Setelah berlalu tiga hari, baru ada jawaban. Rupanya, Mbak Sari
bergerak lebih cepat daripada Uyung. Dari Mbak Sari aku sudah mendapatkan
sebuah jawaban. Namun, jawaban yang kudapat tidak sesuai harapan. Rupanya,
Allah ingin menguji kesabaranku sekali lagi. Aku mendapatkan penolakan halus
dari seorang gadis salihah yang selama ini kudamba-dambakan.
Aku menarik napas panjang. Kubaca pelan-pelan potongan jawaban yang
disampaikan lewat Mbak Sari.
“Saya ingin fokus mengurus akhirat dulu, ingin membuat kejutan
untuk orang tua, kejutan di akhirat.”
“Kok, saya inginnya dengan orang Jawa, atau orang Jawa
Tengah... takut kejauhan.”
Kurang lebih begitulah jawaban penolakan yang kuterima. Aku bisa
menangkap maksud dari jawaban itu. Intinya dia masih ingin memperbaiki diri
dengan meningkatkan ibadahnya, belum memikirkan urusan menikah. Selain itu,
jauhnya jarak juga tampak jadi pertimbangan. Dia orang Yogyakarta, aku orang
Kalimantan. Jauh, bukan? Setidaknya, dari rumahnya ke rumahku, bisa tiga kali
naik alat transportasi dengan waktu tempuh berjam-jam. Tentu saja melelahkan.

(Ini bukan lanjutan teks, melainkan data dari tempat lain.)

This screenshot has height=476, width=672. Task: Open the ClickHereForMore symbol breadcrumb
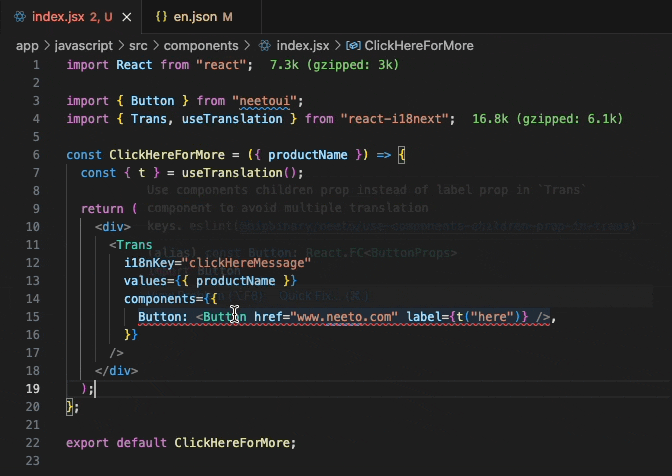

Sebenarnya, aku juga sering sangsi bisa berjodoh dengan orang di
luar Kalimantan, khususnya dengan orang yang berasal dari Jawa. Alasannya hanya
satu, jarak. Adakah orang Jawa yang mau menikah dengan orang Kalimantan
sepertiku ini? Begitu selalu terpikir dalam benakku.
Tapi, aku selalu menepis pemikiran ini. Jarak sejauh apapun tidak
akan dapat memisahkan dua orang yang berjodoh. Allah telah mempertemukan Adam
dan Hawa yang terpisah sejauh jarak dari timur ke barat. Maka, tidaklah sulit
sama sekali jika hanya terpisah Laut Jawa. Biaya transportasi? Allah Maha
Pemberi Rezeki. Masih kurang yakinkah Anda dengan kemurahan-Nya? Apalagi Allah
sudah menjamin rezeki dua orang yang mengikuti sunnah Rasulullah Saw, yaitu
menyempurnakan separuh agama.
Aku sudah menyerahkan sepenuhnya urusan jodohku kepada Allah.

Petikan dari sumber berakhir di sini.